WASHINGTON — Amid fears Donald Trump's spiraling campaign could endanger the Republican majority in Congress, House Speaker Paul Ryan touted the need for a GOP bulwark against a Hillary Clinton presidency.

"If we do not act, we will not just lose our standard of living, we will lose the spirit that makes America great in the first place, and if Hillary Clinton wins, and she is given control of Washington, if she is given control of Congress, it will not be long before we come to that precipice, but that does not have to happen," Ryan, R-Wis., said in a speech to college Republicans in Madison on Friday.

Ryan never mentioned Donald Trump, but it was Ryan's first public event after a bombshell 2005 video emerged in which Trump made lewd comments about groping women without consent. This week, Ryan was among dozens of Republicans who publicly split from Trump, and he subsequently told GOP lawmakers and donors to focus on saving congressional seats over defending Trump.

In Ryan's remarks Friday, he warned that Democrats want to increase bureaucratic control of peoples' lives and confirm liberal judges.

"A Republican Congress will not stand for this," he said.

Whatever the outcome of the election, there is a brewing war within the Republican Party that has repercussions for Ryan. For his part, Trump earlier in the week tweeted scorn for Ryan, calling him "weak and ineffective," and blasting Republican defectors as "disloyal" and "self-righteous hypocrites."    

Among Senate lawmakers who announced they were abandoning Trump over the video were Senate Armed Services Chair John McCain, R-Ariz., and SASC member Kelly Ayotte, R-N.H. Both have competitive races for reelection, and while McCain is leading his rival by double digits, Ayotte is tied with hers in a recent poll.

Trump also attacked McCain in a tweet, saying, "The very foul-mouthed Sen. John McCain begged for my support during his primary (I gave, he won), then dropped me over locker room remarks!"

But McCain's move made him less vulnerable a day later, during his lone debate with rival Rep. Ann Kirkpatrick, D-Ariz., said Arizona-based pollster Michael O'Neil.

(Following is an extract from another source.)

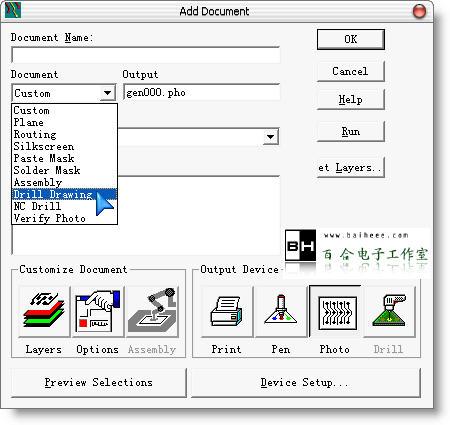Screen dimensions: 450x425
Task: Click the grayed Drill output device icon
Action: (x=389, y=311)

"I think it was a very, very cagey move to get that behind him," O'Neil said of McCain. "He'll have a few Trump loyalists irritated by that, but where are they going to go? They're not going to vote for a Democrat, especially one who has been painted as a liberal clone of President Barack Obama."

What the scandal and intra-party fighting will mean for Republicans' hold on Congress is unclear, pollsters say. Trump's threats to turn his supporters against GOP candidates who broke with him is an election "wild card," said Geoffrey Skelley, with the Center for Politics, at the University of Virginia.

"It's certainly not good for the Republican Party, but how much it hurts in terms of actual races, that's what they have elections for, and we'll find out," said Peter Brown, assistant director of the Quinnipiac Poll.

To capture the majority in the House, Democrats must net 30 seats — a heavy lift, but not unthinkable. In the Senate, Democrats would need five seats to regain the majority in the Senate.

Both depend on Clinton's coattails, should she win. Clinton leads Trump by 6.7 percent, according to a Real Clear Politics average.

Skelley said he could see Democrats taking three of the six toss-up Senate seats. Of those, New Hampshire and Pennsylvania lean toward Clinton, North Carolina and Nevada are true toss-ups, and Indiana and Missouri leans toward Trump.

For Democrats to get the 30 seats needed to take the House would require very low GOP turnout. "I could see Democrats getting close, but getting over the top would be tough," Skelley said.

Even if Republicans retain their majority, it could leave Ryan with fewer moderate Republicans and hence, a weaker hand against the no-compromise, fiscally-conservative House Freedom Caucus. It sets up a dynamic unfavorable to bipartisan compromise.

"On budgetary matters, debt ceiling matters, all kinds of things—already a member of his caucus said he wouldn't support him for speaker," Skelley said.

That would be Rep. Jim Bridenstine, R-Okla., a member of the House Freedom Caucus, who posted to Twitter Wednesday morning, "Given the stakes of this election, if Paul Ryan isn't for Trump, then I'm not for Paul Ryan."

Rep. Steve King, R-Iowa, warned of a looming insurrection within the party, telling conservative talk show host Laura Ingraham on Tuesday, "the establishment wing of the party could simply be amputated out in this, they've gone so far out on this limb—and maybe we can rebuild."

Rep. Mark Meadows, R-N.C., told Fox's Lou Dobbs on Thursday that Ryan, "made a political mistake," by distancing himself from Trump. 

"Everybody said they were going to support the nominee," said Meadows, a member of the Freedom Caucus. "We need to get behind the nominee and make sure, with a unified voice, that we do that and we put someone who will not use that pen and the executive order in the White House to accomplish an agenda that is not representative of the will of the people."